DIRECTIONS FOR THIS TASK:
In the listing below, every line with the word "value" needs to be copied.

--- EXTRACTED INFORMATION Enclosed Below ---

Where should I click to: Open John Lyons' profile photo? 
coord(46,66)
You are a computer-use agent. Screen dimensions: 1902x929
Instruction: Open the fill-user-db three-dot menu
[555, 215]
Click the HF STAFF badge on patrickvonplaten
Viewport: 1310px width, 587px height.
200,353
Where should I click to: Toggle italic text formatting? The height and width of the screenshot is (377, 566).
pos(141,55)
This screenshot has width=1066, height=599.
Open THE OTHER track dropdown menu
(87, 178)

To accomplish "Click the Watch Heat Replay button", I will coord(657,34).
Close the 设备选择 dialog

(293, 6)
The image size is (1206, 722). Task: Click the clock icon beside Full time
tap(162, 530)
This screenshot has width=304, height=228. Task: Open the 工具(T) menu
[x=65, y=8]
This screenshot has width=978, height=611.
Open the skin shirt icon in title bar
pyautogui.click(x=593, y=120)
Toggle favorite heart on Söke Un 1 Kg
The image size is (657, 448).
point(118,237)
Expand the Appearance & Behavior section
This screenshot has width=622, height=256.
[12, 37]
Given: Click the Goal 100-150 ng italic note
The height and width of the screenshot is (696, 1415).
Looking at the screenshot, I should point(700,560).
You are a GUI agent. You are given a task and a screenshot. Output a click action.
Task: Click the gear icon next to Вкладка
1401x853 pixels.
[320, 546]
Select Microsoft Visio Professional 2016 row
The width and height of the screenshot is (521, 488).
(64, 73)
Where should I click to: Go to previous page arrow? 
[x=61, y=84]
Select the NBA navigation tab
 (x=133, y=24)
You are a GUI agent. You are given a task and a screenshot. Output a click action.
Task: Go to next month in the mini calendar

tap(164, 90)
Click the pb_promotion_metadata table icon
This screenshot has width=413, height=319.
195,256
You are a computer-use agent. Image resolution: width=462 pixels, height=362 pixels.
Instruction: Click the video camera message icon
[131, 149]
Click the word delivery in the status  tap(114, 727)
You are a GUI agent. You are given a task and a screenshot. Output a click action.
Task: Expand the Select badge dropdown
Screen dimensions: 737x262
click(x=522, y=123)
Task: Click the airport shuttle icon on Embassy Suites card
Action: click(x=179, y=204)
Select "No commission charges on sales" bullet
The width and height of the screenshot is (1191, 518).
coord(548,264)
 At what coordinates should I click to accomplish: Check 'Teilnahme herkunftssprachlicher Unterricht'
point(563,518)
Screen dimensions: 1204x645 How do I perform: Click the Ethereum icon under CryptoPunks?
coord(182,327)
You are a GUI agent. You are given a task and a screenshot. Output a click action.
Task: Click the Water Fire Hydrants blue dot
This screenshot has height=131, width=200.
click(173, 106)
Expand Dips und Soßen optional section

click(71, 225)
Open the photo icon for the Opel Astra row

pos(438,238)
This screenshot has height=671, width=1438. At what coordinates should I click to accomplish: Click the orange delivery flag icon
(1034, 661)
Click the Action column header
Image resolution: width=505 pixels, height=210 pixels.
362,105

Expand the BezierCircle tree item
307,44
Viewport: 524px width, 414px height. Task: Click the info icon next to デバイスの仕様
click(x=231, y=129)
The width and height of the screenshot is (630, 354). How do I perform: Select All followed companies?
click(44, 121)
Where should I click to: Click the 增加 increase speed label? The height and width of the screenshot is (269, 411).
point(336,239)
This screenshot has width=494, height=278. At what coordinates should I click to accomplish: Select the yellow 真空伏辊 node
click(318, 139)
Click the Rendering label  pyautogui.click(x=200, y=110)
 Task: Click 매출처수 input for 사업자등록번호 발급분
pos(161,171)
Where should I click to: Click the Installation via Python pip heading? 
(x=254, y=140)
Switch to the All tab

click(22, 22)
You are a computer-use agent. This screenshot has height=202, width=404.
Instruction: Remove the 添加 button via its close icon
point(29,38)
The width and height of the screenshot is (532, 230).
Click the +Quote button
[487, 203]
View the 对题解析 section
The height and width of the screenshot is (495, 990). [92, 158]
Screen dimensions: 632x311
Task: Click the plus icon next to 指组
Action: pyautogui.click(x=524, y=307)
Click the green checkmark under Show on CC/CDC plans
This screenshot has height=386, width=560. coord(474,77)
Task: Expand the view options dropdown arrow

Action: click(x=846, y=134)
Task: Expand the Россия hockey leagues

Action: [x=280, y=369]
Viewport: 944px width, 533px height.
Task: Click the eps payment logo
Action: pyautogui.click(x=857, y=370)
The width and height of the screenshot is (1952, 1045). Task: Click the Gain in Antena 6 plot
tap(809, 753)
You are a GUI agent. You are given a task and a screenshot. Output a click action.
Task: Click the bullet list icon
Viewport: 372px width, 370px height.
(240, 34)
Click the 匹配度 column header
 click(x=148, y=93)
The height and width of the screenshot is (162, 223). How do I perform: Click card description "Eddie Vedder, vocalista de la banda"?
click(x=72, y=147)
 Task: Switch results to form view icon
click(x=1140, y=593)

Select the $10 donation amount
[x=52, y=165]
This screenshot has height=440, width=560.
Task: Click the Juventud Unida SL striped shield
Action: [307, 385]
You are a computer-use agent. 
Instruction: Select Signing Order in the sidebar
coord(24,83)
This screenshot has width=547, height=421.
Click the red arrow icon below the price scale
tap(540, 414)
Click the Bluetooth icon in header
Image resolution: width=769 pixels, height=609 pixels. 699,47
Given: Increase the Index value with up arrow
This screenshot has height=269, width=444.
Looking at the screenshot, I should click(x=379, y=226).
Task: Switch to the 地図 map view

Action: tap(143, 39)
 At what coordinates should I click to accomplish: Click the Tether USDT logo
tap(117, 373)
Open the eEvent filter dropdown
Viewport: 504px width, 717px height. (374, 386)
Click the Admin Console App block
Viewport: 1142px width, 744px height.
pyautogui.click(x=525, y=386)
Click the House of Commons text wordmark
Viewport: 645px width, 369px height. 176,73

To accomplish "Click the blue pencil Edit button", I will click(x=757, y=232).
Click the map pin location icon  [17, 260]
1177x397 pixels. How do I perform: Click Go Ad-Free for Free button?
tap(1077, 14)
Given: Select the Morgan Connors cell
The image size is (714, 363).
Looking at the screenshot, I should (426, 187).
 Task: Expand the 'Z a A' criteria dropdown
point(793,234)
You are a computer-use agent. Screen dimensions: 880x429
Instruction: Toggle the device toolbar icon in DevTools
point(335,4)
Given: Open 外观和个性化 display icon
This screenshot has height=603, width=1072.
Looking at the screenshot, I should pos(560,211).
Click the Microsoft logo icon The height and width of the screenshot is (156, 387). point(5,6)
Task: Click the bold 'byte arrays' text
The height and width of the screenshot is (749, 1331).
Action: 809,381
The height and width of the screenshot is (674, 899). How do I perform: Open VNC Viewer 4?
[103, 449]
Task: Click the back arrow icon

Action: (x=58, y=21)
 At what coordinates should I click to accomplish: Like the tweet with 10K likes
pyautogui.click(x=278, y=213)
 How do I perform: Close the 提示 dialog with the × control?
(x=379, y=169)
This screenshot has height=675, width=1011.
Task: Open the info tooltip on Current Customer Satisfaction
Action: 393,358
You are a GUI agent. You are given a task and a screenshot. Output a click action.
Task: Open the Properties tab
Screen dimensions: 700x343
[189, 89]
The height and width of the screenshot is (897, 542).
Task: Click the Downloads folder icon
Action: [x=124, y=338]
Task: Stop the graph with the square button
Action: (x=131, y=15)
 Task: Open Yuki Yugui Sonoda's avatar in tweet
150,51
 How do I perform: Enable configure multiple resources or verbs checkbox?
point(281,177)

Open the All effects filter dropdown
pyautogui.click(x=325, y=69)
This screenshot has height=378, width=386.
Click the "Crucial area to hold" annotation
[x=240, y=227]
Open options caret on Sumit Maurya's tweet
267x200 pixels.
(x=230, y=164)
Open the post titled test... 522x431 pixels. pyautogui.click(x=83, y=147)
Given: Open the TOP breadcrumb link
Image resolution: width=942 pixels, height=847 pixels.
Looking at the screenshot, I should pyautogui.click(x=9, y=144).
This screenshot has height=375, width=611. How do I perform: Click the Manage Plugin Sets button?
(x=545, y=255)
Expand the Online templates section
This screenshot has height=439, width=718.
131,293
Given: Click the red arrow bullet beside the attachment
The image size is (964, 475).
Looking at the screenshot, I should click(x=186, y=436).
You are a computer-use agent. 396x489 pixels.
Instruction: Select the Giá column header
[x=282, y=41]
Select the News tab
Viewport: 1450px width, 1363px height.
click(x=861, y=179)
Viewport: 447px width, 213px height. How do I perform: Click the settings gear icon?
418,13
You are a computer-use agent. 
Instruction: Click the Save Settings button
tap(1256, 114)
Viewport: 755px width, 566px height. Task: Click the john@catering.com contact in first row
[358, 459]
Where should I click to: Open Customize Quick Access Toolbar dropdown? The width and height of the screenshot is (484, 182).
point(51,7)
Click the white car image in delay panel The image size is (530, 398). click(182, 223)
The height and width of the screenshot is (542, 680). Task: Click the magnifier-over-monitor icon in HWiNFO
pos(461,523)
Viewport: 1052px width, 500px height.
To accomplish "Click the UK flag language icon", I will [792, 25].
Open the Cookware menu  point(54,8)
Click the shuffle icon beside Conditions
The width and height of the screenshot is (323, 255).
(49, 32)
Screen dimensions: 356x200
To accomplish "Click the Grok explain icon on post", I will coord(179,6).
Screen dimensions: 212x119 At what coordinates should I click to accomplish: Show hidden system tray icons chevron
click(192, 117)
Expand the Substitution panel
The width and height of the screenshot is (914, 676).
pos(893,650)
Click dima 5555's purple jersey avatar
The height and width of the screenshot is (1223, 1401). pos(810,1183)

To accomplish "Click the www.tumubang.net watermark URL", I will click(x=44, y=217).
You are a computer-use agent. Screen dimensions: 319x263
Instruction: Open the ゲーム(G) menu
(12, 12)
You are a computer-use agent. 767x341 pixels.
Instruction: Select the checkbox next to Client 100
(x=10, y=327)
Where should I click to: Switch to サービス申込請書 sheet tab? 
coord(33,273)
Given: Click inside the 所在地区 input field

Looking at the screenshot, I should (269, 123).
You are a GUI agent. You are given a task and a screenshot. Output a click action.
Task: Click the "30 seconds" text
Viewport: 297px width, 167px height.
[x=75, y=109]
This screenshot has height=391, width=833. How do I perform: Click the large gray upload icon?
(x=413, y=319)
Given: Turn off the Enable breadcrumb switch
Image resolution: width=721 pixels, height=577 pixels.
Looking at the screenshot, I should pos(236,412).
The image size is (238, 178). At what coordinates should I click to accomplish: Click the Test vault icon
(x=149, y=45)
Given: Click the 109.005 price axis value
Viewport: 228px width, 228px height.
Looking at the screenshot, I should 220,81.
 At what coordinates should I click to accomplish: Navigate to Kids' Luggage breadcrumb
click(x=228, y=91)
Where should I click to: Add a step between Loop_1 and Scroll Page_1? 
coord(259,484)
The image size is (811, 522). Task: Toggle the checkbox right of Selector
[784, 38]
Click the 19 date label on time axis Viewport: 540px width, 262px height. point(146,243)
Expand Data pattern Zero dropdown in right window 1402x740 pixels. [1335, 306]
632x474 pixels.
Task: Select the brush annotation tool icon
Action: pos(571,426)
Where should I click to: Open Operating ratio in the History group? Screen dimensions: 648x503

--- End of Enclosed EXTRACTED INFORMATION ---

RESULT:
Given: Increase the Index value with up arrow
Given: Click the 109.005 price axis value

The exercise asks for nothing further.